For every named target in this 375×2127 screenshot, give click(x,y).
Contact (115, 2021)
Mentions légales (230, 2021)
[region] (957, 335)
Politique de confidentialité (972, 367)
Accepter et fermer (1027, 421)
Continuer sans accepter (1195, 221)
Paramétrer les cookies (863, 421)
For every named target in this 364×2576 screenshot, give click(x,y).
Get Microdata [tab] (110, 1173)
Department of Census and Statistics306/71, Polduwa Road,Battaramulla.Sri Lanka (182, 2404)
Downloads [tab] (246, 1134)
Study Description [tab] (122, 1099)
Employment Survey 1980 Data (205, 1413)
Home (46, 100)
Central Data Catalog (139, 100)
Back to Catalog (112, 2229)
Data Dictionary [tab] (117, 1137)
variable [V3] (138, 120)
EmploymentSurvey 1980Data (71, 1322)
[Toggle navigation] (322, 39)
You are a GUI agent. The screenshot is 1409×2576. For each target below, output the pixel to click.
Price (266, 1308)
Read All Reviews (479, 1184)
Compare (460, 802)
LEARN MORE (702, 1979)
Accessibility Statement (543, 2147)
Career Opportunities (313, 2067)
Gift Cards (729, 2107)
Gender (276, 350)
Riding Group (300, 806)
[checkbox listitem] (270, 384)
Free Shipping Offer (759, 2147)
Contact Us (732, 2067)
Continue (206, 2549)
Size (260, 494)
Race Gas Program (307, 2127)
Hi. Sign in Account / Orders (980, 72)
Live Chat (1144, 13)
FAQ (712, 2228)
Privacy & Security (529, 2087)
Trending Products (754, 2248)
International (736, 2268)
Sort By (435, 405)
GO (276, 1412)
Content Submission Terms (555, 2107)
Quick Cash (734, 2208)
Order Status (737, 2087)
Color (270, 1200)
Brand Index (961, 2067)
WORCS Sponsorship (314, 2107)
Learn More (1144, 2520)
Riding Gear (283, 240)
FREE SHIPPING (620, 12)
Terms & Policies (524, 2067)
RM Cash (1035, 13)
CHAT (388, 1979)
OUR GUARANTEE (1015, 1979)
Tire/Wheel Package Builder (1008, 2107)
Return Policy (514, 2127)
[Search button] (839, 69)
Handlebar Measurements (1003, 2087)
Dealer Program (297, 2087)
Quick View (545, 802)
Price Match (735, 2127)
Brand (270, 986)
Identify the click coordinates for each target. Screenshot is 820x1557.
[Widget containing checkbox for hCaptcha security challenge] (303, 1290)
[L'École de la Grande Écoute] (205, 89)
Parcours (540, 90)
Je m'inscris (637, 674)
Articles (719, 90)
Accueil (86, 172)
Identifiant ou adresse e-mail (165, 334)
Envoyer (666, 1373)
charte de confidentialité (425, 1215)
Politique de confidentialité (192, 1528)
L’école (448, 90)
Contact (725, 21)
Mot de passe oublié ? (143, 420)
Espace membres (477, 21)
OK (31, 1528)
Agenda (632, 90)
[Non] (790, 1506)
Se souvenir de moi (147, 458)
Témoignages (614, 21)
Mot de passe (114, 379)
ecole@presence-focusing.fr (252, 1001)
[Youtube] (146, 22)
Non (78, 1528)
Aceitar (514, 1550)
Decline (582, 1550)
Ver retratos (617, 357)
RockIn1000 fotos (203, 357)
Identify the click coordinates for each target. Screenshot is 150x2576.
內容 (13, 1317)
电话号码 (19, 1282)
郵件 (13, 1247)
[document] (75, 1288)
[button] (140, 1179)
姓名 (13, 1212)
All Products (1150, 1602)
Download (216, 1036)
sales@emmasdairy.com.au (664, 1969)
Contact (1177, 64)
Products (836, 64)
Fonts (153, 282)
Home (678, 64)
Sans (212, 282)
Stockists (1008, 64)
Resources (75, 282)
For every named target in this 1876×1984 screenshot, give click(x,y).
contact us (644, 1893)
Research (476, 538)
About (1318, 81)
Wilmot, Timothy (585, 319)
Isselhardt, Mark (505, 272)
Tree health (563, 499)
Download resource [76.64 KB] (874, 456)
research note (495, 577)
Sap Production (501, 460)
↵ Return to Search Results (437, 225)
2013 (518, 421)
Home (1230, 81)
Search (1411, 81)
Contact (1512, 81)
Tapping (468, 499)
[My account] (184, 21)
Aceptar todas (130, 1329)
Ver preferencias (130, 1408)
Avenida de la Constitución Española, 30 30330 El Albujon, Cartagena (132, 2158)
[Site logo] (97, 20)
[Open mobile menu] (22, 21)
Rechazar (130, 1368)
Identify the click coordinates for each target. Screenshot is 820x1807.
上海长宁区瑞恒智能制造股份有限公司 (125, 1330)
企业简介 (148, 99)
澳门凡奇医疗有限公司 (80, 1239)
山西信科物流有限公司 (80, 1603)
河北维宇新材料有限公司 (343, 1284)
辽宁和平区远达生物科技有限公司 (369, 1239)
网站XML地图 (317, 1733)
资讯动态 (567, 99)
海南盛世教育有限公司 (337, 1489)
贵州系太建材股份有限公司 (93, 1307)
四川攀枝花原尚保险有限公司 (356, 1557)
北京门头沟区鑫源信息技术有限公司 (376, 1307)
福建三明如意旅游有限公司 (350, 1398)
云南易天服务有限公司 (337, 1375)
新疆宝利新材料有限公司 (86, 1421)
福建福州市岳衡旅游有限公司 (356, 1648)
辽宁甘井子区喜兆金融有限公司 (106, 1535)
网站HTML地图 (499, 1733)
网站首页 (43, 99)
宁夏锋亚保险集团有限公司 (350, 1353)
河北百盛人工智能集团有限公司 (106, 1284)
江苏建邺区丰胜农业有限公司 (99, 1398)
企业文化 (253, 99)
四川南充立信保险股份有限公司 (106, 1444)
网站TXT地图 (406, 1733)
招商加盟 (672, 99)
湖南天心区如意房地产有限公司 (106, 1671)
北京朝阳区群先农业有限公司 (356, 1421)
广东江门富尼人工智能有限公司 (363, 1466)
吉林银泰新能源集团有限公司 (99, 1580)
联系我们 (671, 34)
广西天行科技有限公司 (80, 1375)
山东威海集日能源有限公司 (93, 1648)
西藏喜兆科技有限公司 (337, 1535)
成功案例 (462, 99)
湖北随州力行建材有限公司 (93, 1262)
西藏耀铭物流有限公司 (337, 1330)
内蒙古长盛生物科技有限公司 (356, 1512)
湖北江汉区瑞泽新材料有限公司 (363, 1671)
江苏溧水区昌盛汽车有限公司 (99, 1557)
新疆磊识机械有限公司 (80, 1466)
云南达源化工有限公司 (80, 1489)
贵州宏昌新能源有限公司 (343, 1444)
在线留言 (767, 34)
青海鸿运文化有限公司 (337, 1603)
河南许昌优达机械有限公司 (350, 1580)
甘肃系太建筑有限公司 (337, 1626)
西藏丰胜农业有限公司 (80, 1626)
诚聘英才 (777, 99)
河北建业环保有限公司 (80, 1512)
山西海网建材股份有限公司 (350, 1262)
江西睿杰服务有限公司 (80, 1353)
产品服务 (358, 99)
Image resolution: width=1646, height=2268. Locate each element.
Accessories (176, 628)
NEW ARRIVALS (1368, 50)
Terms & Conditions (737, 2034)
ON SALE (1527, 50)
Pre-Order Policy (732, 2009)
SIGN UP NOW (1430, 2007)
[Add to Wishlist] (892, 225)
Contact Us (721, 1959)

——

* _Exercise goal_: Reproduce the material above exactly, beginning at its first line and ending with the line that holds "Study Description [tab] (122, 1099)". Include nothing else.

* _Response_:
For every named target in this 375×2127 screenshot, give click(x,y).
Contact (115, 2021)
Mentions légales (230, 2021)
[region] (957, 335)
Politique de confidentialité (972, 367)
Accepter et fermer (1027, 421)
Continuer sans accepter (1195, 221)
Paramétrer les cookies (863, 421)
For every named target in this 364×2576 screenshot, give click(x,y).
Get Microdata [tab] (110, 1173)
Department of Census and Statistics306/71, Polduwa Road,Battaramulla.Sri Lanka (182, 2404)
Downloads [tab] (246, 1134)
Study Description [tab] (122, 1099)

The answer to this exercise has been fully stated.